7 mai 2002 – 7 mai 2025
Il y a 23 ans jour pour jour, Le Diplomate naissait d’une volonté farouche : celle de faire entendre une voix libre, réfléchie et exigeante dans le tumulte de l’information en Guinée.
C’était le 7 mai 2002. Le monde entrait dans une nouvelle ère de bouleversements politiques, technologiques et culturels. Face à cela, il nous fallait plus qu’un journal : il nous fallait une boussole.
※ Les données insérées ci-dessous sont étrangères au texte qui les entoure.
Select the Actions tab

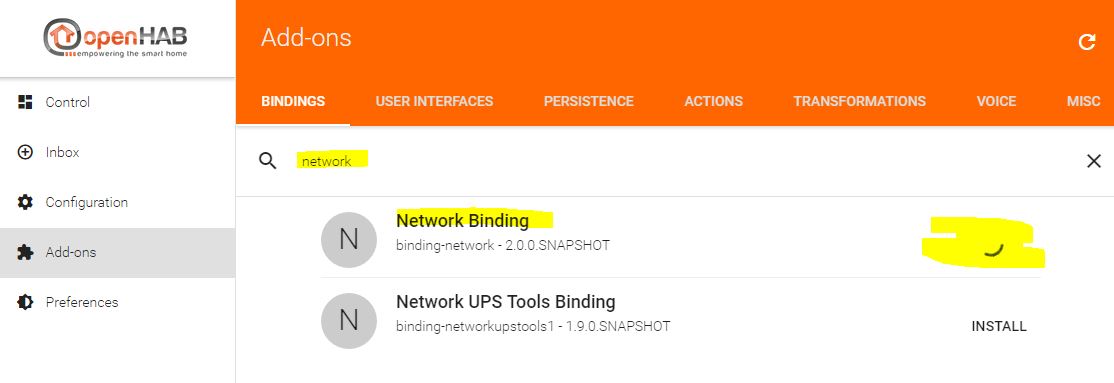click(x=713, y=102)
Depuis ce premier numéro, nous avons traversé des crises, des guerres, des élections, des révolutions. Nous avons vu le journalisme changer, parfois vaciller, mais nous avons toujours choisi la rigueur, la vérification, l’indépendance. Le Diplomate n’a jamais été le plus bruyant, mais souvent le plus lucide. Nous n’avons pas cherché le scoop facile, mais le sens profond des événements. Notre plume s’est voulue diplomate, mais jamais tiède. 
Aujourd’hui, en 2025, la vérité est un champ de bataille. Les certitudes se fragmentent, les opinions se radicalisent, les réseaux sociaux s’emballent. Dans ce contexte, la mission du journal “Le Diplomate” reste intacte : informer sans déformer, expliquer sans simplifier, critiquer sans céder au cynisme.
À ceux qui le lisent depuis le début, comme à ceux qui le découvrent aujourd’hui, merci. Vous êtes les véritables garants de notre existence. Votre fidélité nous oblige à toujours faire mieux, à rester ce journal de réflexion, d’analyse et de convictions. 
À ses journalistes, ses correspondants, ses maquettistes, ses imprimeurs, et tous ceux qui font battre le cœur du journal “Le Diplomate”, merci pour votre passion et votre intégrité. Merci également à son Président Directeur Général Sanou Kerfalla CISSÉ.
À l’heure où tant de médias s’adaptent en se reniant, Le Diplomate fête ses 23 ans en revendiquant sa ligne : ni suivistes, ni complaisants. Juste fidèles à son nom.
Vive la presse libre. Vive Le Diplomate.